I am trying to learn neural network for visualization and want to use chickens as my example. I figured I can scrape all the pictures of chickens off google images since when I search for images of chickens on google I get a bunch of results that keep scrolling down. However, after I scraped all the images the length of my images are only 20. I thought the problem was the pictures might be indexed by pages but as i said, in my browser, there are no pages, there is only a single page that keeps scrolling down so I don't know how to scrape the rest of the pictures after the first 20.
from bs4 import *
import requests
import os
r = requests.get('https://www.google.com/search?q=chickens&client=firefox-b-1-d&sxsrf=AOaemvLwoKYN8RyvBYe-XTRPazSsDAiQuQ:1641698866084&source=lnms&tbm=isch&sa=X&ved=2ahUKEwiLp_bt3KP1AhWHdt8KHZR9C-UQ_AUoAXoECAIQAw&biw=1536&bih=711&dpr=1.25')
soup = BeautifulSoup(r.text, 'html.parser')
images = soup.findAll('img')
images = images[1:]
Not a perfect solution but I think it will work...
First, googles server has to recognize you as a mobile client so you have a next button at the end of the screen
use this link for your search https://www.google.com/search?ie=ISO-8859-1&hl=en&source=hp&biw=&bih=&q=chickens&iflsig=ALs-wAMAAAAAYdo4U4mFc_xRYkggo_zUXeCf6jUYWUjl&gbv=2&oq=chickens&gs_l=heirloom-hp.3..0i512i433j0i512i433i457j0i402l2j0i512l6.4571.6193.0.6957.'
Then since you have a next button you can then scrape the href of the 'next' button
after you have the href you can then do another requests.get(new url)
and repeat
To visualize what I'm talking about
The next page you would get if you were to request the next button href
This looks like a half-automation scraping case, so you may manually scroll the page to the end, and then use python to scrape all the images.
There could be a "show more" button when scrolling down the page, you can click it and continue. There are total 764 images found in my search and can be easily scraped with python.

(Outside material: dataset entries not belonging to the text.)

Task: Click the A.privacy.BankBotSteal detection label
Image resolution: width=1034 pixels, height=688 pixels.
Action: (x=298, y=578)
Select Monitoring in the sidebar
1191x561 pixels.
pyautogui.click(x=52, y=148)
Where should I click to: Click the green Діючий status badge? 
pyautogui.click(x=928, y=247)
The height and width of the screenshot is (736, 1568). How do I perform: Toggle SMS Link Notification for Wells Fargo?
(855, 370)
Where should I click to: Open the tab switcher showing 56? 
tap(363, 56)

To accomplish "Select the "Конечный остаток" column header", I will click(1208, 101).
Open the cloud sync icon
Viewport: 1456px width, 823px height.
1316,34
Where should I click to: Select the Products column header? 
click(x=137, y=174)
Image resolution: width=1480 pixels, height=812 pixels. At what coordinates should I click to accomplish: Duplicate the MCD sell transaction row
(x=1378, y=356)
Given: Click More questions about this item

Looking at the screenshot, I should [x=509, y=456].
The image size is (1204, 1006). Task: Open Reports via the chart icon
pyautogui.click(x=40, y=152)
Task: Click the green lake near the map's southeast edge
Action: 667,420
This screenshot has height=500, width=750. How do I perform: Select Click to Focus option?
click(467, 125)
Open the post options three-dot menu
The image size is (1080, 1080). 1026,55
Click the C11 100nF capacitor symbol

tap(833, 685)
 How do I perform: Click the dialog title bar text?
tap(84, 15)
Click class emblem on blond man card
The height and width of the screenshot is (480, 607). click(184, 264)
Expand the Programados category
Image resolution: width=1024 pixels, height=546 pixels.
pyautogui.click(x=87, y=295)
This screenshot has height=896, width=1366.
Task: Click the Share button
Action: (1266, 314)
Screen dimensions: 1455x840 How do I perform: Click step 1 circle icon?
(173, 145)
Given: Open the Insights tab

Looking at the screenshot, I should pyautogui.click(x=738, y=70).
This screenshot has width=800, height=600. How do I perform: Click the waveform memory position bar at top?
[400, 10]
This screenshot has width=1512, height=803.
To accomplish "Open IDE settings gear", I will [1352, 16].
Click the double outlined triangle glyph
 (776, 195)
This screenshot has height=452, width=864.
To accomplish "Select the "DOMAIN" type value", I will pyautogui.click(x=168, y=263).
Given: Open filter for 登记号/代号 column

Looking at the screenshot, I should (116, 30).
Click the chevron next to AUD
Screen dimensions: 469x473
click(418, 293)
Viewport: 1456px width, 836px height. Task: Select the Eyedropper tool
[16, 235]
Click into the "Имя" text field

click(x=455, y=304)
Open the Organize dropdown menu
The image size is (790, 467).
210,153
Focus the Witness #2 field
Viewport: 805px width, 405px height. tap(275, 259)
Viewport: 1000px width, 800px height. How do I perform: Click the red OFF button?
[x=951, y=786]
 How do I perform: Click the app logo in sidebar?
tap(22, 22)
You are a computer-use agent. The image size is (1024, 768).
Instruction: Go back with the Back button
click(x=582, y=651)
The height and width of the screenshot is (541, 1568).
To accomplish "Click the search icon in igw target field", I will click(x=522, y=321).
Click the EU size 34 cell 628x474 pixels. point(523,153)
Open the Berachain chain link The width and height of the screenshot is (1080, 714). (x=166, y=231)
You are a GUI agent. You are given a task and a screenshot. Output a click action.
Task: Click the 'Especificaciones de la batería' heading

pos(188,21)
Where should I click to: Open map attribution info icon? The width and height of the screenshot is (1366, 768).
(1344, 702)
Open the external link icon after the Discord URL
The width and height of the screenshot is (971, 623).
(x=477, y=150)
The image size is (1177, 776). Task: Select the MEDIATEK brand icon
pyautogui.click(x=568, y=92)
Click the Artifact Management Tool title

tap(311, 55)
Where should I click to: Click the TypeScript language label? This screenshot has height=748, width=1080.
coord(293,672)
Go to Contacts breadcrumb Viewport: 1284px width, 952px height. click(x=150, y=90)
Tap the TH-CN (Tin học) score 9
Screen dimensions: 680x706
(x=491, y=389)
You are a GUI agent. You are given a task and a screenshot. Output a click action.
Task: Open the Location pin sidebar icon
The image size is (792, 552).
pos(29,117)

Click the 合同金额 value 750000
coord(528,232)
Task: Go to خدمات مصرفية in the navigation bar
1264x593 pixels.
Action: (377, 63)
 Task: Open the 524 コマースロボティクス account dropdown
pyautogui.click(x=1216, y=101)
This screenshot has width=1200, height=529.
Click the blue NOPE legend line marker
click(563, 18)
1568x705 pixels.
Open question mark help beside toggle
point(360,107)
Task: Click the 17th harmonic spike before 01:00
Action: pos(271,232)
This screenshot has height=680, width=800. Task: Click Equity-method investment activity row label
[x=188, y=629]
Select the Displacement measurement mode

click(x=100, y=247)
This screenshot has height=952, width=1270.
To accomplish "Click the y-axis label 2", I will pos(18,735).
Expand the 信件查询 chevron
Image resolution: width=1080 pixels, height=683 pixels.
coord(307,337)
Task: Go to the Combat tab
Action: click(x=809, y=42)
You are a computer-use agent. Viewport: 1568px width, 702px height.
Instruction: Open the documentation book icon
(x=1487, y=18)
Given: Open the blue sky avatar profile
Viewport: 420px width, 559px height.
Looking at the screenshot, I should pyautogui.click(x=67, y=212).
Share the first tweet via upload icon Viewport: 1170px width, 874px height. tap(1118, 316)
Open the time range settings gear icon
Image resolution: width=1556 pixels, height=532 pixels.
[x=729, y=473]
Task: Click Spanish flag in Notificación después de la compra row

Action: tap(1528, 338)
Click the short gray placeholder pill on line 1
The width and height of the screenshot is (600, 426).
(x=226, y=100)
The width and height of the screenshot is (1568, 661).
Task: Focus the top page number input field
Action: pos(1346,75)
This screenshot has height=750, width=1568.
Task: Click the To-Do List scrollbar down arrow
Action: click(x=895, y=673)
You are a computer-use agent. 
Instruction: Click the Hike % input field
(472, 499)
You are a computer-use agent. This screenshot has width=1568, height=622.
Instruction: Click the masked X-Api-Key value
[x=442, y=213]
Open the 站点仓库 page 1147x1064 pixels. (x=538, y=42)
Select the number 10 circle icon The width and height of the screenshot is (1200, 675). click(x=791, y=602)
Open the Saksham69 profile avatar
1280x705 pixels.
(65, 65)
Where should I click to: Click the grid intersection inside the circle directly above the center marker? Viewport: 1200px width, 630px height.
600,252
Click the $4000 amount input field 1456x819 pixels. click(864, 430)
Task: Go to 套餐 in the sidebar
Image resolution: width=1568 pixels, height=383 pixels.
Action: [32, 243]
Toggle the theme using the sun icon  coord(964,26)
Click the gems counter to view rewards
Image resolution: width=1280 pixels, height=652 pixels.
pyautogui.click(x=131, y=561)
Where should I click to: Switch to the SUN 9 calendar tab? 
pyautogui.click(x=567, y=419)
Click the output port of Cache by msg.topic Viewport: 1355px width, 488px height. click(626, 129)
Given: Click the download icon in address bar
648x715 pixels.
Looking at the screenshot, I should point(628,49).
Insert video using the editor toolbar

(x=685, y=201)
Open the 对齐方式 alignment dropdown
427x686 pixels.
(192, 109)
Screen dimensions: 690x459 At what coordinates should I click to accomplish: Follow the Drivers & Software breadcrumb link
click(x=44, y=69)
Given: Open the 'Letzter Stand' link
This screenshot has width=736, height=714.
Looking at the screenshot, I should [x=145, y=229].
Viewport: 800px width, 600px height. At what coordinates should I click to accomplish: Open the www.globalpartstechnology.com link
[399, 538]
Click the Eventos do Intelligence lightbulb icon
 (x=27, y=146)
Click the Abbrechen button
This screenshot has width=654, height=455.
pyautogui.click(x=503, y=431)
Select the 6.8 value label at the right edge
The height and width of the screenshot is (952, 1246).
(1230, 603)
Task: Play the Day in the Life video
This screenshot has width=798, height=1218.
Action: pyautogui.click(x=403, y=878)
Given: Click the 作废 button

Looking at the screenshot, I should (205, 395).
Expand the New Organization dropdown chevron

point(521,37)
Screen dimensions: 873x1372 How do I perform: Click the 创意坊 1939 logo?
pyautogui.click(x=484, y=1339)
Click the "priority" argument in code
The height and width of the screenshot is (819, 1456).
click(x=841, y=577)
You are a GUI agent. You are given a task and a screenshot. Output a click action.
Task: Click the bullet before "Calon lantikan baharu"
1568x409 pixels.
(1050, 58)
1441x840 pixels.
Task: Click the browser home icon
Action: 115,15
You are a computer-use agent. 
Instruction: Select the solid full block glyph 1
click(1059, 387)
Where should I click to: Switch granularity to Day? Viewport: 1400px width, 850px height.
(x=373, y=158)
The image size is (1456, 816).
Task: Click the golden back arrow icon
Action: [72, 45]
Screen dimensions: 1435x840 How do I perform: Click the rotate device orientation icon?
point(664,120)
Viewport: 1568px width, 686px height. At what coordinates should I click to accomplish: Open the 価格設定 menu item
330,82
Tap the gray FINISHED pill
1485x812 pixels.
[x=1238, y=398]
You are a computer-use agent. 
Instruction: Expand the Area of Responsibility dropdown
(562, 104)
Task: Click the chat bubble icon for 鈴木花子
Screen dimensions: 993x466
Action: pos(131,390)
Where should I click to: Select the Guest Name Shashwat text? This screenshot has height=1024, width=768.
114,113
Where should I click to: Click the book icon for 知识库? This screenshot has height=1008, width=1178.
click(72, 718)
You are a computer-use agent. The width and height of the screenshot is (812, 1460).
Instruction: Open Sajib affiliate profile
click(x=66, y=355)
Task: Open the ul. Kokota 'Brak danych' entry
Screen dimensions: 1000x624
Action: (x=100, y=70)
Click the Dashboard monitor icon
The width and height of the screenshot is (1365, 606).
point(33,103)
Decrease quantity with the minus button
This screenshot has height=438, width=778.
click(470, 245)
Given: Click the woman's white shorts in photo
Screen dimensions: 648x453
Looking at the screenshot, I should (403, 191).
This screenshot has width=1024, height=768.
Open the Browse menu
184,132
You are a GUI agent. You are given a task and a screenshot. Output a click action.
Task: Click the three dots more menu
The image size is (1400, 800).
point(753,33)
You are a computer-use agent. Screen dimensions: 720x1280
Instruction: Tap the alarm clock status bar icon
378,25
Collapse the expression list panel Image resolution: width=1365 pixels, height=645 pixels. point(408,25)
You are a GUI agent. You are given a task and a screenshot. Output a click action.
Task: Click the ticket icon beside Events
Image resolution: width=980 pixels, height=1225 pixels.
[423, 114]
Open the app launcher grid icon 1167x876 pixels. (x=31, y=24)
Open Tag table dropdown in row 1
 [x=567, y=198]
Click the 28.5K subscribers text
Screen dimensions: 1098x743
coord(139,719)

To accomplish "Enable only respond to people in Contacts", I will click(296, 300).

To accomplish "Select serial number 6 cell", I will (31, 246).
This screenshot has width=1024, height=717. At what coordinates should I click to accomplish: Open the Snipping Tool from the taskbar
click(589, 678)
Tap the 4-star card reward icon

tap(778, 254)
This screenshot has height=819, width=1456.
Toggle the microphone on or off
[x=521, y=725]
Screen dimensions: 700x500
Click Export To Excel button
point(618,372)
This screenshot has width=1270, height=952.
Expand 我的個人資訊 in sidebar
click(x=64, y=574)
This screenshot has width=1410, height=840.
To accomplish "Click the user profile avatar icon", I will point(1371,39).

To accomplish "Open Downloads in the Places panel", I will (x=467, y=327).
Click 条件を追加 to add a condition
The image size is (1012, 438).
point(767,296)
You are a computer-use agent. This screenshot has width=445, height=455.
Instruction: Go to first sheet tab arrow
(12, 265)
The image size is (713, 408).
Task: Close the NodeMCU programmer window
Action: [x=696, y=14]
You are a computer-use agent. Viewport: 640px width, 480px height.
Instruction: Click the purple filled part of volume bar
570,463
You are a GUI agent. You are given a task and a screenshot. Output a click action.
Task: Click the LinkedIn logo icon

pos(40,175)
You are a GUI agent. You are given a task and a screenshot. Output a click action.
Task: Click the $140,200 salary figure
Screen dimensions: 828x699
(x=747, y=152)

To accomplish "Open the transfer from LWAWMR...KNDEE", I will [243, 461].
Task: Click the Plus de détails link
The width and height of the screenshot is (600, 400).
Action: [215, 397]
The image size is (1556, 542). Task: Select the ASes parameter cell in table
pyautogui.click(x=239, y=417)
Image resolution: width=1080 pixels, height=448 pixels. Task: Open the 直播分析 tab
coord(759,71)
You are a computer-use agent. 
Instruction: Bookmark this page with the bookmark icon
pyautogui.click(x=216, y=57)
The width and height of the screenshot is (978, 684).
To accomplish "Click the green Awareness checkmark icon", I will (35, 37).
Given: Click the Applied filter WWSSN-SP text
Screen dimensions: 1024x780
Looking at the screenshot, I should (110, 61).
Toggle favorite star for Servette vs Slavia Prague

findAll('img') will get all images including non-result ones. You may try some other libraries to do the scraping.
We can scrape Google Images data from inline JSON because the data you need renders dynamically.
It can be extracted via regular expressions. To do that, we can search for the first image title in the page source (Ctrl+U) to find the matches we need and if there are any in the <script>> elements, then it is most likely an inline JSON. From there we can extract data.
First of all, we use a regular expression to find the part of the code that contains the information we need about the images:
# https://regex101.com/r/48UZhY/4
matched_images_data = "".join(re.findall(r"AF_initDataCallback\(([^<]+)\);", str(all_script_tags)))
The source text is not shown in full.